I myself have been a regular open class county fair exhibitor for many years. I have entered zucchini, tomatoes, rhubarb, flowers of all types and bread; oh yes, let me tell you about my bread.
And I have on occasion won a few ribbons. I have a rack in my bathroom on which I have hung many of those ribbons. It is a good place to sit and meditate on those days when I’m feeling rather punky and wondering if I have ever done any good at all in my life.
I am proud of my fair ribbons, because they represent some of my better efforts at gardening and cooking, two of my favorite hobbies. Although, I must admit, the only best of show ribbon I ever won was for my rhubarb, and when I think about it, rhubarb grows like a weed without any help from me, which makes me wonder: Is my best accomplishment something that just grew by accident? No matter. A ribbon is a ribbon, and a best of show ribbon is nothing to sniff about.
But getting back to my bread. I learned to bake bread when I was about 6 years old, helping Auntie Alma cook for our hay crews. Auntie Alma’s theme for cooking for big crews was: No matter how little or much you have of anything else, make sure you always prepare enough potatoes and gravy and bread, and that will keep everyone happy.
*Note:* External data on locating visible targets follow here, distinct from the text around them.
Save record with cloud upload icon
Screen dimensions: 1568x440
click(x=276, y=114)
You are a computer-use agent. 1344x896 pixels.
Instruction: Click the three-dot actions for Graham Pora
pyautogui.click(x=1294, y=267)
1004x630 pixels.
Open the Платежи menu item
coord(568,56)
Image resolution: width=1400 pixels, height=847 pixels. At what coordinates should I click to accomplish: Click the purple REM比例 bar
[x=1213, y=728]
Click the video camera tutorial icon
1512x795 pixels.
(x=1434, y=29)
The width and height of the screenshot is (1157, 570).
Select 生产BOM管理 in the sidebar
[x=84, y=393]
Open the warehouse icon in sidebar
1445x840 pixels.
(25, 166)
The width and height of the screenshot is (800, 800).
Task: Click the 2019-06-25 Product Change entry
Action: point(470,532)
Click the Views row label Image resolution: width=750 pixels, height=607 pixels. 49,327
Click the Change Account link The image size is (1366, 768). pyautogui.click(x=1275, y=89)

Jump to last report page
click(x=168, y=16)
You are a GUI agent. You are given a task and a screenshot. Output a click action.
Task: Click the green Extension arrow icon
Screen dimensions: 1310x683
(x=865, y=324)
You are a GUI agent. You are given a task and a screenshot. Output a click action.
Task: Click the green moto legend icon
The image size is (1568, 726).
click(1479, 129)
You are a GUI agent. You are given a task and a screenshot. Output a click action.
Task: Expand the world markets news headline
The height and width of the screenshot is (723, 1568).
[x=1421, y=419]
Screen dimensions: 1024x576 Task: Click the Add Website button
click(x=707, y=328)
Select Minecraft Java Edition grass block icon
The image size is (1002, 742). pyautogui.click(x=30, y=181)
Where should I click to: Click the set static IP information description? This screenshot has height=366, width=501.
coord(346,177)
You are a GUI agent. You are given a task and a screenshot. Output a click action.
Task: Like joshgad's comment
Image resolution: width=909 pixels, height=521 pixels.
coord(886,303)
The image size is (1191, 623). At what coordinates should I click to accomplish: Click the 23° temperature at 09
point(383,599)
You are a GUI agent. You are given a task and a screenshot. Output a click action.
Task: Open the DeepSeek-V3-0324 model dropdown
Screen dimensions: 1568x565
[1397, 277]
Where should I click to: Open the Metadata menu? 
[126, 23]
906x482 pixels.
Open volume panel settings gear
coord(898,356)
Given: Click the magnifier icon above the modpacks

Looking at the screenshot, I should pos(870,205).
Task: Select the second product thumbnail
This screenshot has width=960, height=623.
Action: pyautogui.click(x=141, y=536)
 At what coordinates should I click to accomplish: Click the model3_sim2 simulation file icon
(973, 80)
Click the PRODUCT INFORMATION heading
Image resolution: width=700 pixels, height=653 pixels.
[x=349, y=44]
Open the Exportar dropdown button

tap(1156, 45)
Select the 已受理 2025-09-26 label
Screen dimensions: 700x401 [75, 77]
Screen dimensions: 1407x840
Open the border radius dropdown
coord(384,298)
I have been baking bread ever since. My speciality is sourdough, and my current starter is about 18 years old (I unfortunately murdered a much older starter a friend gave me in the 1980s — something I still regret).
And for several years I won blue ribbons and the Idaho County Wheat Growers award at the Idaho County Fair for my sourdough bread.
Then, like a dummy, I bragged about it in this column. Which only served to inspire other bread bakers to compete against me. Which upped the stakes and caused me to lose out to other great bread bakers.
This year I stayed mum — until the fair was over, which it was a couple weeks ago, after I won another blue ribbon and the Idaho County Wheat Growers award.
And that leads me to the moral of this story: Get out there and help make your county fair great. But choose your battles.